#567 assigned enhancement

add version info to t=JSON output data

Reported by: warner Owned by: rvs
Priority: major Milestone: soon
Component: code-frontend-web Version: n/a
Keywords: version json docs easy forward-compatibility Cc: freestorm77@…
Launchpad Bug:

Description (last modified by rvs)

It will probably make life easier in the future if we add a version number to the JSON output from operations like deep-stats, deep-manifest, and deep-check. A related piece would be to tell developers that they should tolerate the presence or absence of each field. On the other hand, the only customers of the t=JSON are:

1) The Tahoe CLI
2) Tools written to use the webapi functions

I'm ok with requiring that you use e.g. a 1.3.0 CLI with a 1.3.x backend instead of a 1.4.x backend, and developers have to play catchup all the time anyways. So I'm not sure how much energy I want to put into this.

Attachments (3)

add_version_to_json.darcs.txt (19.4 KB) - added by freestorm at 2010-05-30T19:48:36Z.
add_tahoe_version_to_json.darcs.txt (20.0 KB) - added by freestorm at 2010-06-04T22:47:55Z.
tahoe_version_running_tests.dpatch.txt (40.8 KB) - added by freestorm at 2010-06-04T22:48:38Z.
Running tests

Download all attachments as: .zip

Change History (28)

comment:1 Changed at 2010-03-25T01:11:36Z by davidsarah

  • Keywords version json docs easy forward-compatibility added

comment:2 Changed at 2010-05-30T19:46:43Z by freestorm

  • Description modified (diff)

It will probably make life easier in the future if we add a version number to the JSON output from operations like deep-stats, deep-manifest, and deep-check.
A related piece would be to tell developers that they should tolerate the presence or absence of each field.
On the other hand, the only customers of the t=JSON are:
1) The Tahoe CLI
2) Tools written to use the webapi functions
I'm ok with requiring that you use e.g. a 1.3.0 CLI with a 1.3.x backend instead of a 1.4.x backend, and developers have to play catchup all the time anyways.
So I'm not sure how much energy I want to put into this.

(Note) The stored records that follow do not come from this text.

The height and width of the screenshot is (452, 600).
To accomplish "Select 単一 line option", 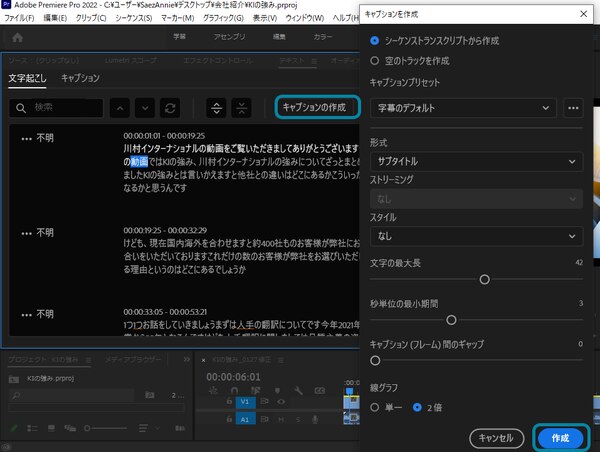I will coord(375,407).
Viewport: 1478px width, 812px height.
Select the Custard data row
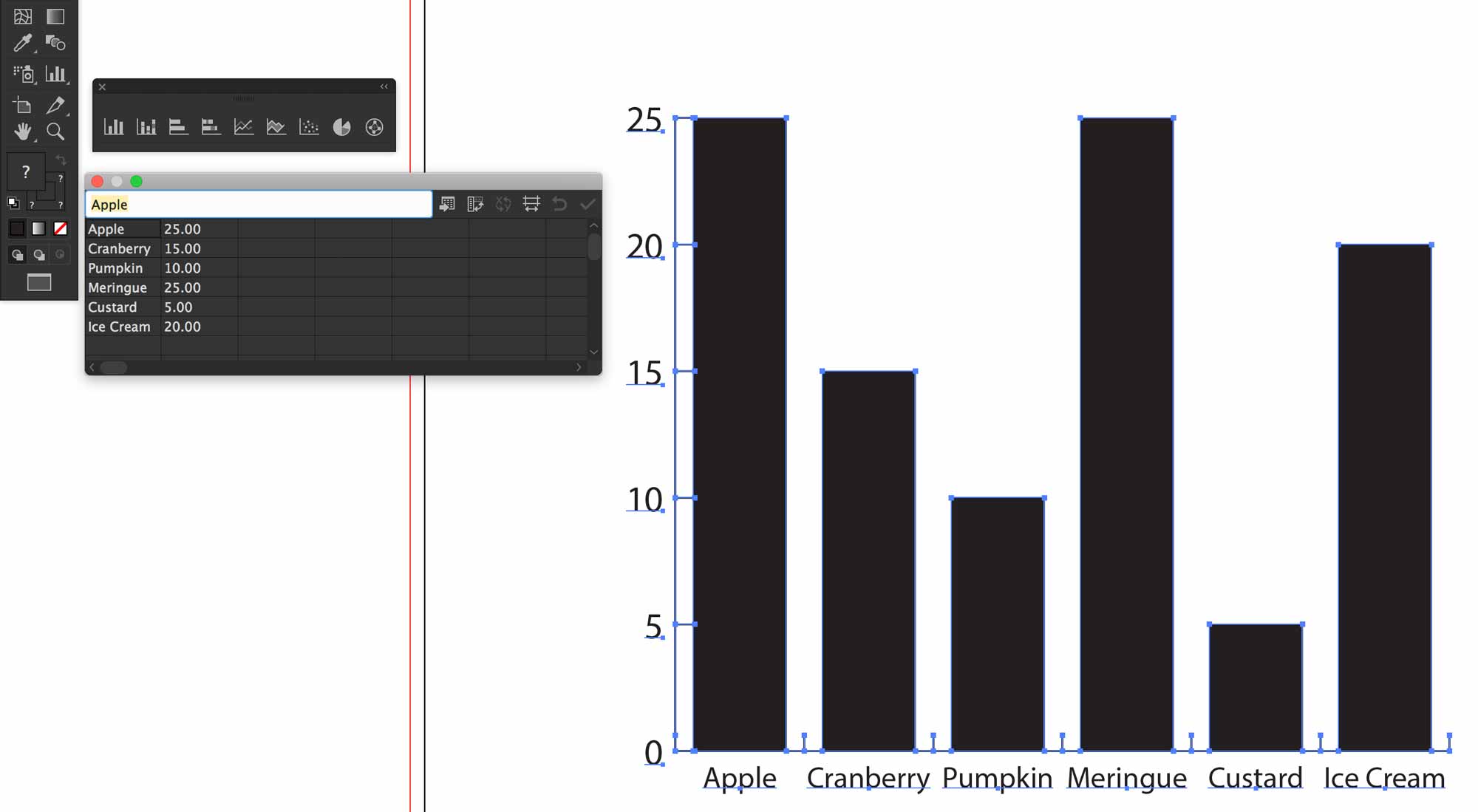pyautogui.click(x=120, y=307)
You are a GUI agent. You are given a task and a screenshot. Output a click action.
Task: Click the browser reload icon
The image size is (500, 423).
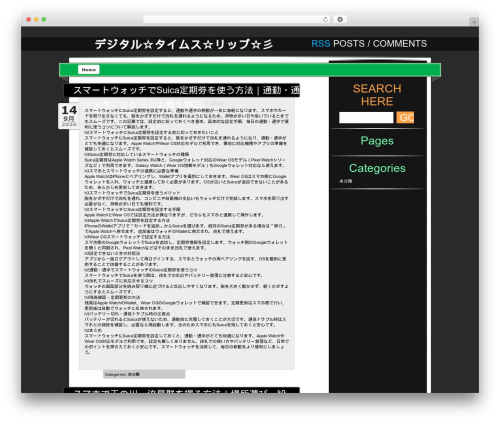[x=325, y=19]
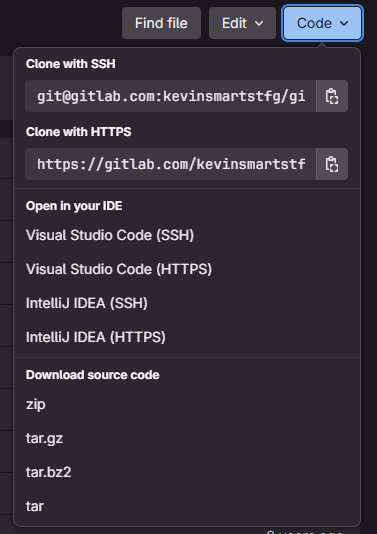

Changed at 2010-05-30T19:48:36Z by freestorm

comment:3 Changed at 2010-05-30T19:49:35Z by freestorm

I create a patch with tahoe version.

comment:4 Changed at 2010-05-30T20:17:39Z by zooko

  • Milestone changed from undecided to 1.7.0
  • Owner set to freestorm

Thank you! It looks fairly good. I'm going to examine it more closely. While I'm doing so, please also write a unit test, probably in src/allmydata/test/test_web.py which calls the Python API methods that you changed. Actually there are already tests that call those methods, so find those tests and add a check of the version field to each one. For example, you changed directory.py ManifestResults to have a version number. I can see from directory.py line 475 that ManifestResults is created when you send a POST with certain arguments. Looking around in the tests, I find allmydata.test.test_web.Web.test_POST_DIRURL_manifest, which exercises that POST. So I think you can add a check inside test_POST_DIRURL_manifest() that a version string is present. You can tell when you're done because there is a unit test which goes red whenever you comment-out each of the lines of code that you've added in your patch.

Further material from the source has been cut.